Councilmembers Helen Gym, Kenyatta Johnson, and Isaiah Thomas have introduced a package of bills, called “Right to Return” legislation, which would help retain hospitality and leisure jobs for laid off workers and ensure that both industries are staffed by experienced employees.

The three pieces of proposed legislation would help protect workers displaced by the public health crisis so they can return to their jobs once they become available again. It would also help prevent discrimination in rehiring, investors from replacing experienced workers, and retaliation by employers.

Councilmember Gym’s bill would require hotels, event centers, and Philadelphia International Airport to offer jobs back, based upon seniority, to previously-employed workers who lost their positions due to the coronavirus pandemic.

“This Right to Return legislation secures economic justice for thousands of Philadelphia’s workers in the hospitality industry,” Gym said. “As our economy reopens, it must be our top priority to protect the jobs of thousands of working class Black and Brown Philadelphians that their families depend on. Studies have shown that Black workers are often first fired, and last hired. That will not stand in our City. We can build an economic recovery that starts with the wellbeing of workers and their families.”

Councilmember Johnson’s bill would reform an existing law to ensure that seasonal workers at the Sports Complex and food service workers at the airport are not replaced in the event that a new contractor takes over services at their workplace.

“The three bills being introduced by my Council colleagues are common sense protections for workers in industries that have been devastated by COVID-19,” Johnson said. “All Philadelphia hotels are experiencing lower than normal occupancy rates."

"Sports stadiums have not been able to have fans attend events for months and thousands of people have been laid off at the Airport.

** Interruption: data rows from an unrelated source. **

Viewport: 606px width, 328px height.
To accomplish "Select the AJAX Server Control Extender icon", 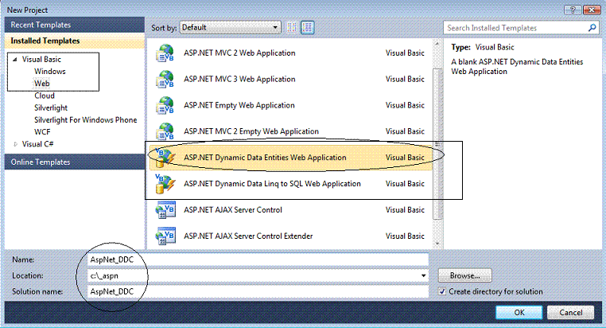I will tap(165, 236).
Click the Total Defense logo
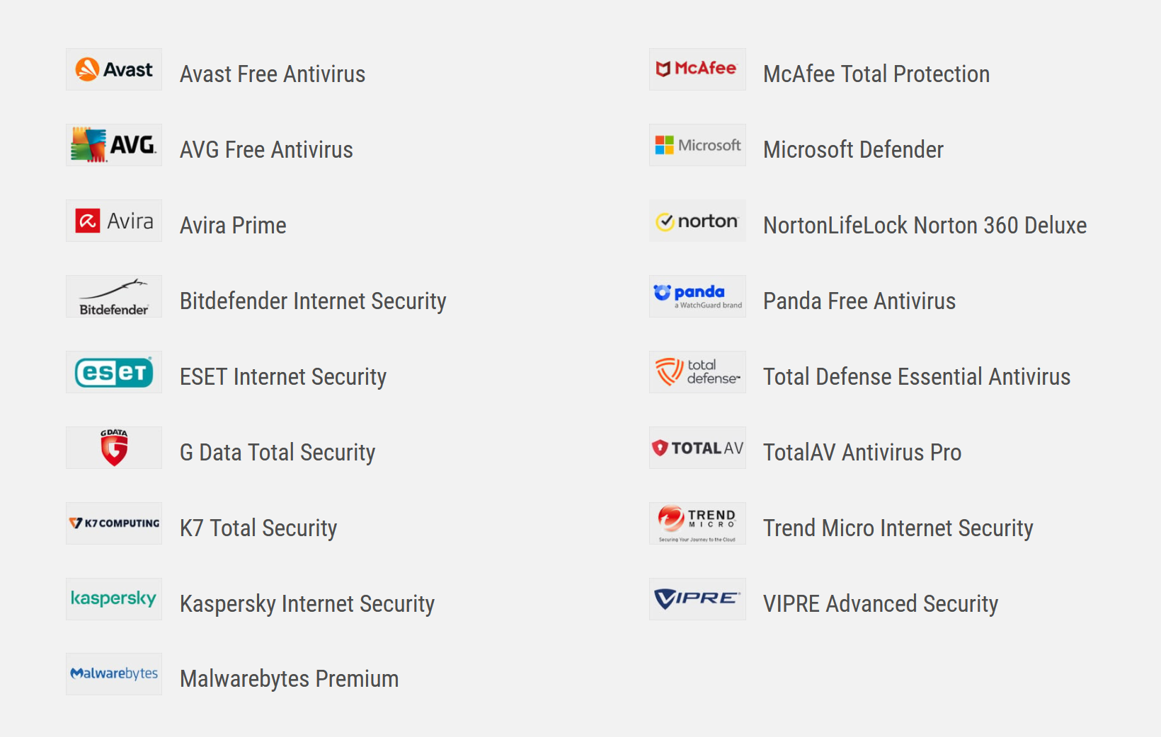The width and height of the screenshot is (1161, 737). coord(697,372)
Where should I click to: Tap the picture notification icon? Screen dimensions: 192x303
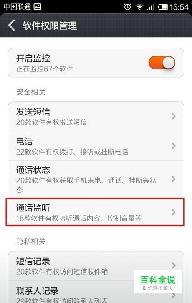[x=37, y=7]
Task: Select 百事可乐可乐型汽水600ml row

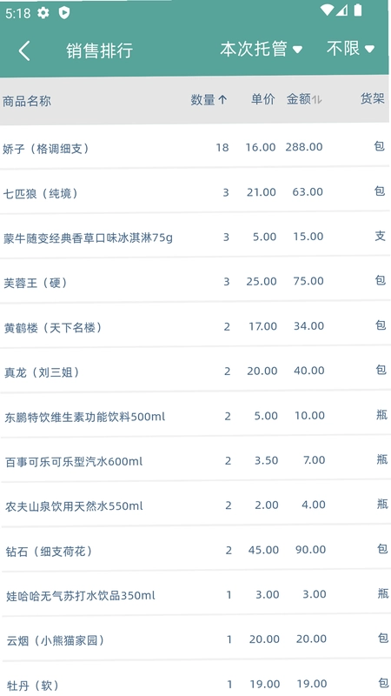Action: [x=195, y=461]
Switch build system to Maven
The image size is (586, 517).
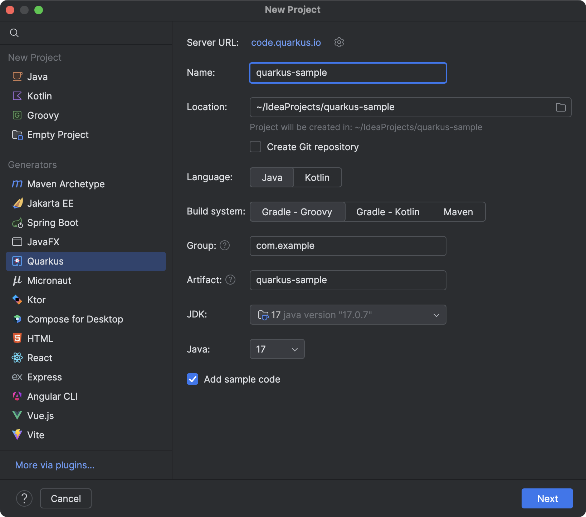tap(458, 212)
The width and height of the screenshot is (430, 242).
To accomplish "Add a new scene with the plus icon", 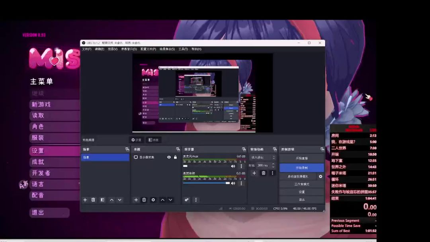I will point(85,200).
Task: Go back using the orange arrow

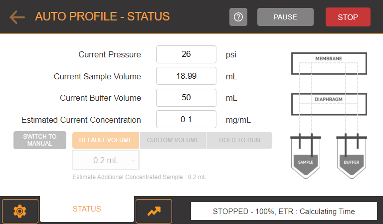Action: 17,17
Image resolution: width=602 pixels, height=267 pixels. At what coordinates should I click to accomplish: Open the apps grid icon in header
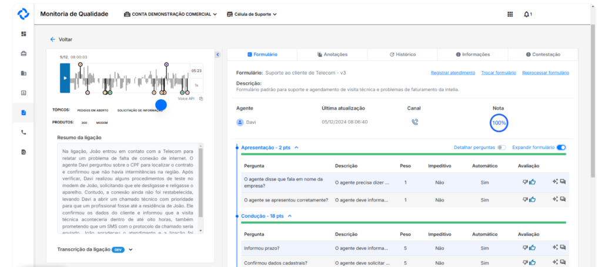pos(510,14)
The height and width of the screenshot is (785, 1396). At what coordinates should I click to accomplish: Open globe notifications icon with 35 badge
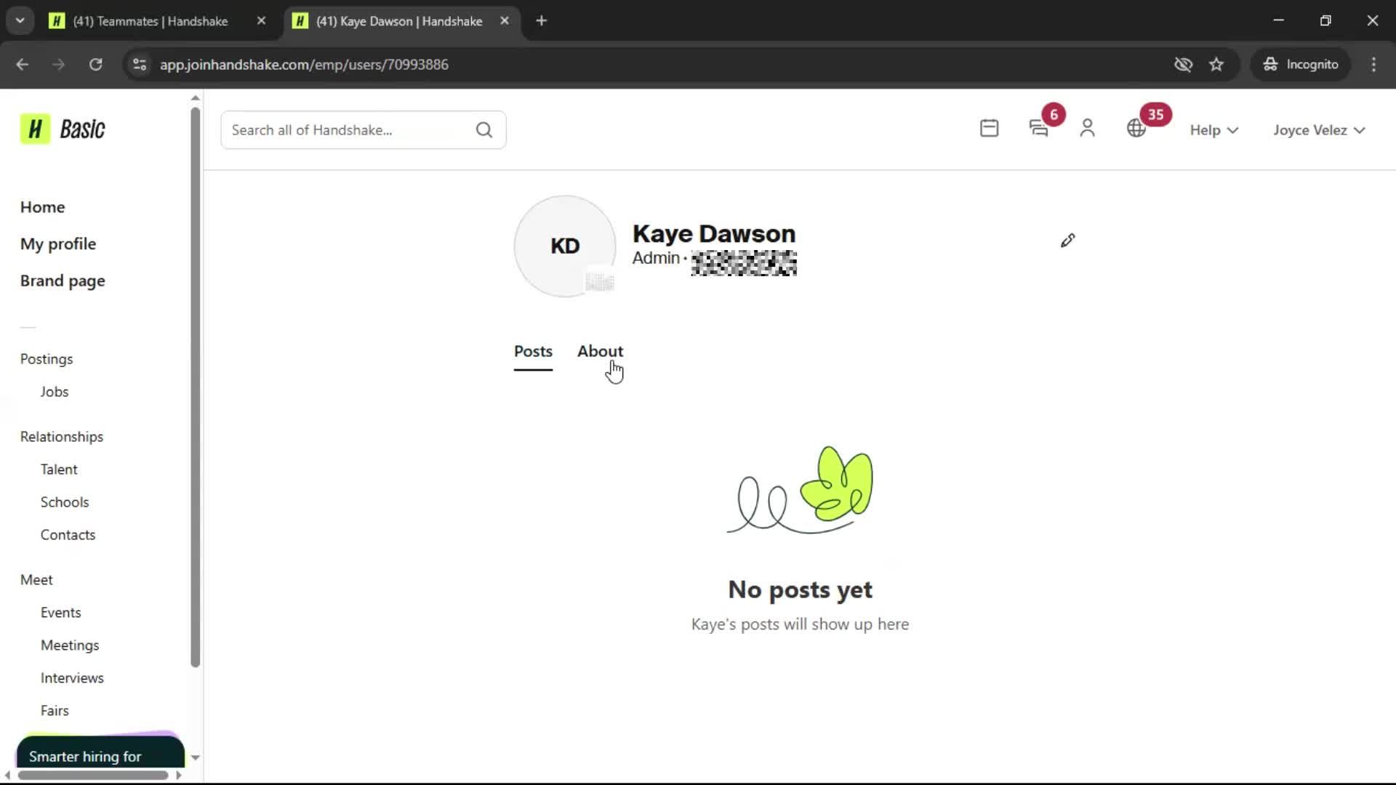(1136, 129)
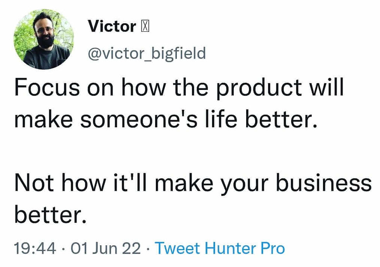
Task: Click the word "Focus" in the tweet
Action: coord(47,87)
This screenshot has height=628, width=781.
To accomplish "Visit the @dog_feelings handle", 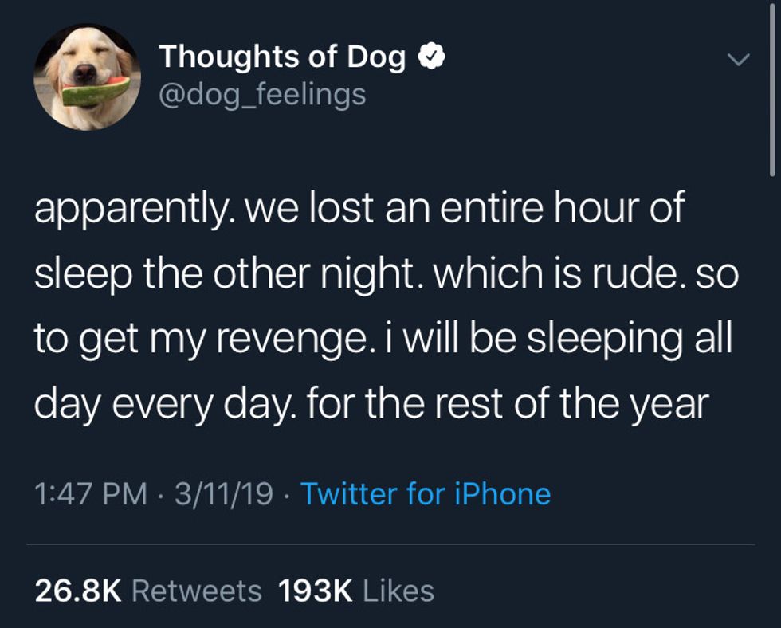I will 262,95.
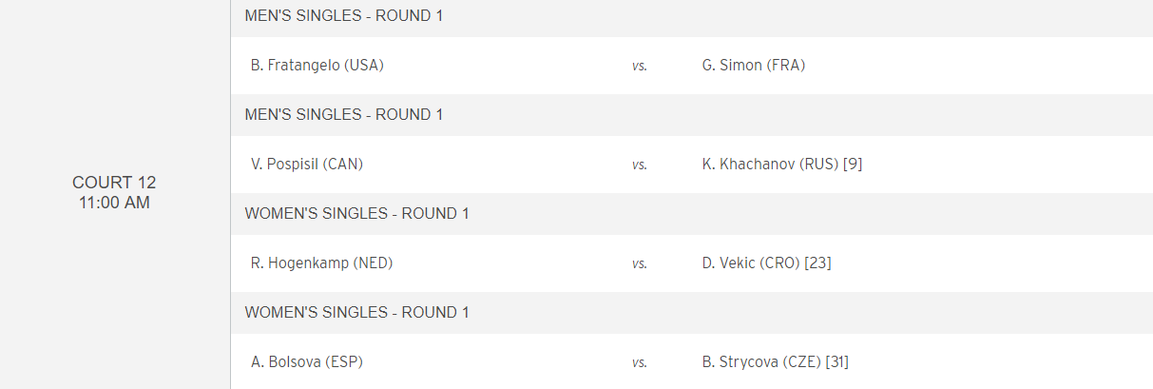Click the vs. text in Fratangelo-Simon match
Viewport: 1153px width, 389px height.
(640, 67)
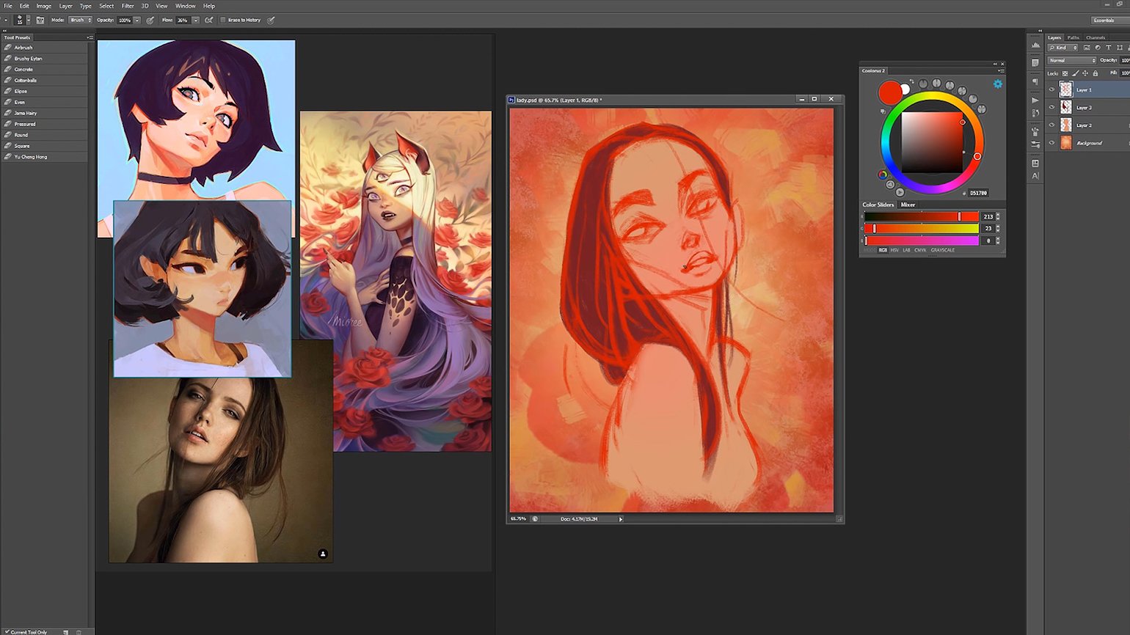
Task: Hide Layer 1 with its eye icon
Action: [x=1051, y=89]
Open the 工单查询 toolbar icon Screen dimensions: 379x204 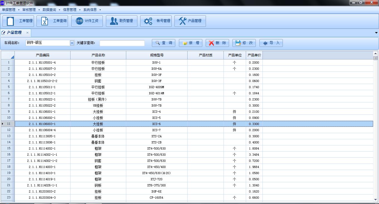52,21
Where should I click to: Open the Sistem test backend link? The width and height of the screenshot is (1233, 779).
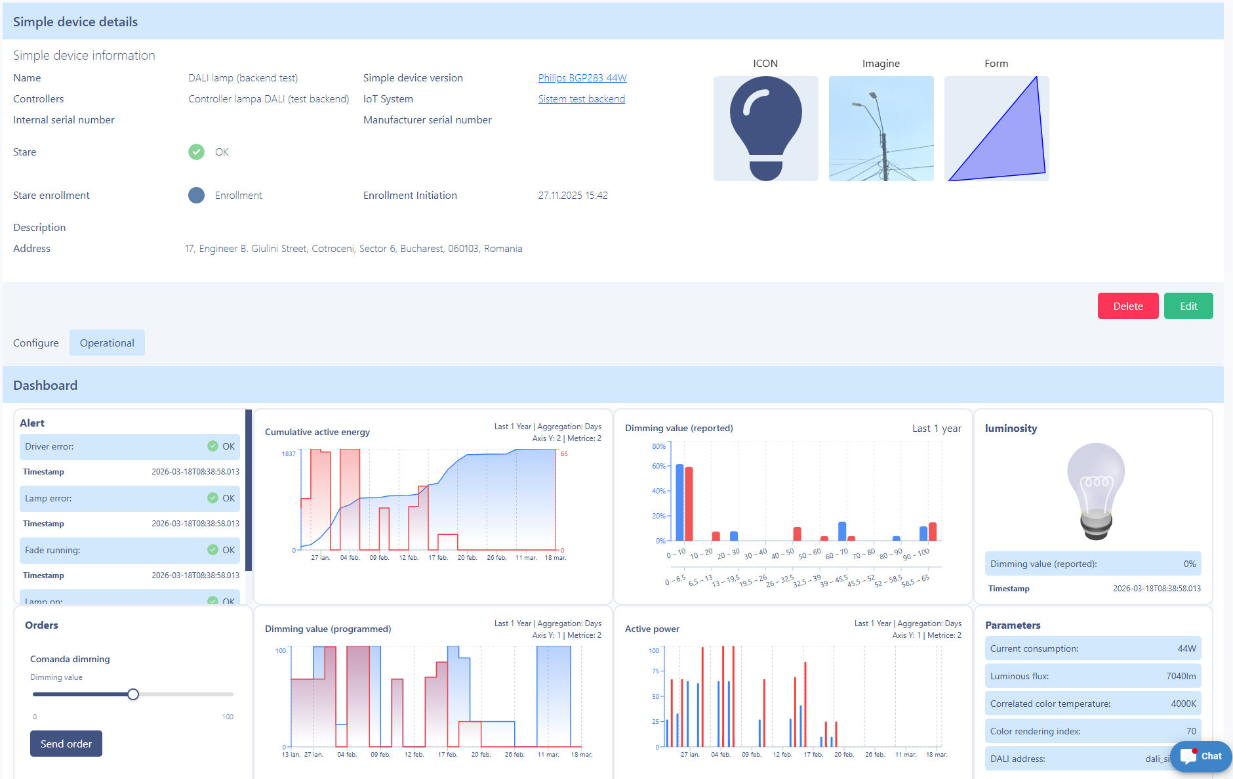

We owe it to our working families in Philadelphia to make sure that they have an opportunity to be treated fairly by employers as the economy slowly reopens.”

Councilmember Thomas’ bill would protect workers’ jobs in the event that a hotel is sold or undergoes a foreclosure.

“This pandemic has hurt our local and national economy with many industries looking at months if not years of financial hardship — the hospitality industry being one of the most economically impacted sectors,” Thomas said. “These revenue shortfalls have caused historic rates of furloughs and unemployment, seen most common in Black women, as they make up much of this industry's labor force."

"As the hotel industry makes changes to recoup their losses and reimagine how they do business, Philadelphia is here to support but also here to protect these workers. Our legislation would ensure that workers may keep their jobs, regardless of how the industry restructures because a safe and experienced workforce is good for the hotel industry, it's good for the labor force and most importantly, it’s the right thing to do.”

Only half of the 7.5 million hospitality and leisure jobs that were eliminated in April have come back, according to the three council members. 

The national unemployment rate among hospitality and leisure workers was at 19% in September, the highest level of all industries measured by the Bureau of Labor Statistics and more than double the national unemployment average.

Employment in the hospitality industry in Philly has dropped by 53 percent, according to the three council members. Those employed in the sector are disproportionately Black and female. More than 70% of Philly hotel employees are people of color, with the vast majority being women.